Page extract |
=====

JPMorgan CEO Sees Shadow Banks Gaining, More SVB Fallout Coming

Jamie Dimon, CEO, JPMorgan Chase, tech spending, transparency

The macroclimate is moving from “a virtuous cycle to a vicious cycle,” according to Jamie Dimon.

The J.P. Morgan Chase CEO wrote Tuesday (April 4) in his 2022 annual report to shareholders that the Silicon Valley Bank (SVB) banking crisis will have “repercussions … for years to come.”

He isn’t alone with his prediction of a challenging, even dire, economy ahead, with the World Bank separately warning March 29 of a lost decade for global growth coming into view, stating in a lengthy report that, “nearly all the forces that have powered growth and prosperity since the early 1990s have weakened.”

While the D.C.-based World Bank sees the war in Ukraine, the COVID-19 pandemic, and high inflation compounding existing structural challenges, Dimon uses his 43-page letter to investors to highlight the impact of regulation and technology on J.P. Morgan’s business and the global banking landscape going forward.

The current banking crisis, Dimon said, is largely unrelated to the 2008 global financial crisis as it “involves far fewer financial players and fewer issues that need to be resolved.”

That doesn’t mean that its effects won’t continue to be felt.

=====

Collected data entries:
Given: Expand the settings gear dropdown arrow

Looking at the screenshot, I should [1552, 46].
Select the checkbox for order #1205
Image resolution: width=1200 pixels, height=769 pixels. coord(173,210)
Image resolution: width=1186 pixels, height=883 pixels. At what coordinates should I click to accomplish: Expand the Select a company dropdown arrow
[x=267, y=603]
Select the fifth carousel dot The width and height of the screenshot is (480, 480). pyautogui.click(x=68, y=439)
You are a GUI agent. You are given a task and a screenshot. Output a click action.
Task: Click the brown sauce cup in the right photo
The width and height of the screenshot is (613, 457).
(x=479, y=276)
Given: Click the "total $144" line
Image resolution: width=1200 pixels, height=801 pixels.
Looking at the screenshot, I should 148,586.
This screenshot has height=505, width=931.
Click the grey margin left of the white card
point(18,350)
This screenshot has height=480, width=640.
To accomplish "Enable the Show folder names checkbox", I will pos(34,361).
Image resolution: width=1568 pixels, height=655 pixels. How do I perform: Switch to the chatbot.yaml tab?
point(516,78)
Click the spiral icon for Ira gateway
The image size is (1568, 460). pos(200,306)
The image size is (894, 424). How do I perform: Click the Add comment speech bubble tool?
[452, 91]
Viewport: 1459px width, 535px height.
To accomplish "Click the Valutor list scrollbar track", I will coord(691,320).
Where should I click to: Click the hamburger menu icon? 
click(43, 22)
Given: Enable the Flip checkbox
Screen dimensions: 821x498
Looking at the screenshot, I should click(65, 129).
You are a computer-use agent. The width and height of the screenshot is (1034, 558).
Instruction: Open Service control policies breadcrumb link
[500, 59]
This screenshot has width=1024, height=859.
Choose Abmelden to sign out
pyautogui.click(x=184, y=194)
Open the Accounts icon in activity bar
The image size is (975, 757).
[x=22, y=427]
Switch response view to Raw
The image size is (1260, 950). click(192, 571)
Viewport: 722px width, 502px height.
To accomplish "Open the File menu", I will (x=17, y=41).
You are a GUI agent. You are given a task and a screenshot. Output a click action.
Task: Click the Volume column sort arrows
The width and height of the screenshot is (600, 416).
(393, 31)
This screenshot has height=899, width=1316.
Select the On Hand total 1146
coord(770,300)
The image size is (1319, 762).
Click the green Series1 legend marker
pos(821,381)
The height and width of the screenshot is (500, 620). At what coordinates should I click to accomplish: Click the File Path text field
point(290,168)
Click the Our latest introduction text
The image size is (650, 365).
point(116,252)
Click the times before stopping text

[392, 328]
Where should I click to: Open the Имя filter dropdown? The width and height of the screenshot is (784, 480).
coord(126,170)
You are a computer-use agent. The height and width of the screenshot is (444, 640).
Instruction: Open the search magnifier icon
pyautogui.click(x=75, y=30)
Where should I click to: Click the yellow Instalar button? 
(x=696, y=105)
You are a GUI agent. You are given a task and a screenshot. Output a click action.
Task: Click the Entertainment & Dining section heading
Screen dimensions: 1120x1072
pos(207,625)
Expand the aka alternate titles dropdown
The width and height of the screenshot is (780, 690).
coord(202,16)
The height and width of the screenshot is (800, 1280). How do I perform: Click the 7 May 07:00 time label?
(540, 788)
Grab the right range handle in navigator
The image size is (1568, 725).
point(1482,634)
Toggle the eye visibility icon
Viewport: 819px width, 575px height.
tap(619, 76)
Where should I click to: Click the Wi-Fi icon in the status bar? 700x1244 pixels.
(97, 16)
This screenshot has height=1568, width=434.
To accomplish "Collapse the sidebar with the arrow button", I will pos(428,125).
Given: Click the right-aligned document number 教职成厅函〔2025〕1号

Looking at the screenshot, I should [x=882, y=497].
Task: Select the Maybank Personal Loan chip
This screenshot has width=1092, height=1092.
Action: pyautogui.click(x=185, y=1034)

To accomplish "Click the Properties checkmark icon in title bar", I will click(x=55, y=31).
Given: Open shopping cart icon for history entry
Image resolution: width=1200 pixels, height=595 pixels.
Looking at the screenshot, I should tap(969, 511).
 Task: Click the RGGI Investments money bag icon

=====

Task objective |
Pick up the article on Jamie Dimon's shareholder letter after its final sentence and keep writing it.

Exercise response |
Banks Set to Play a Smaller Role

The head of one of the world’s largest banks, Dimon said he sees titanic institutions like his playing a smaller role in the global financial system going forward.

The reason? According to the J.P. Morgan chief, it’s the “increasing role and size of shadow banks,” a trend which he expects to continue.

“The new reality is that some things — for example, holding certain types of credit — are more efficiently done by a nonbank,” he wrote, noting that regional banks “simply cannot” manage the scale and complexity of certain transactions.

Still, Dimon took time to emphasize that many emergent “shadow banks” may not step in to help their clients during challenging economic periods, going so far as to call them “fair-weather friends.”

U.S. Treasury Secretary Janet Yellen also thinks the U.S. must address shadow bank vulnerabilities.

Dimon highlighted the impact of the financial sector’s ongoing digital transformation as eating away at the market share of traditional institutions. Large technology companies are already 100% digital and have hundreds of millions of customers, as well as enormous resources, in data and proprietary systems.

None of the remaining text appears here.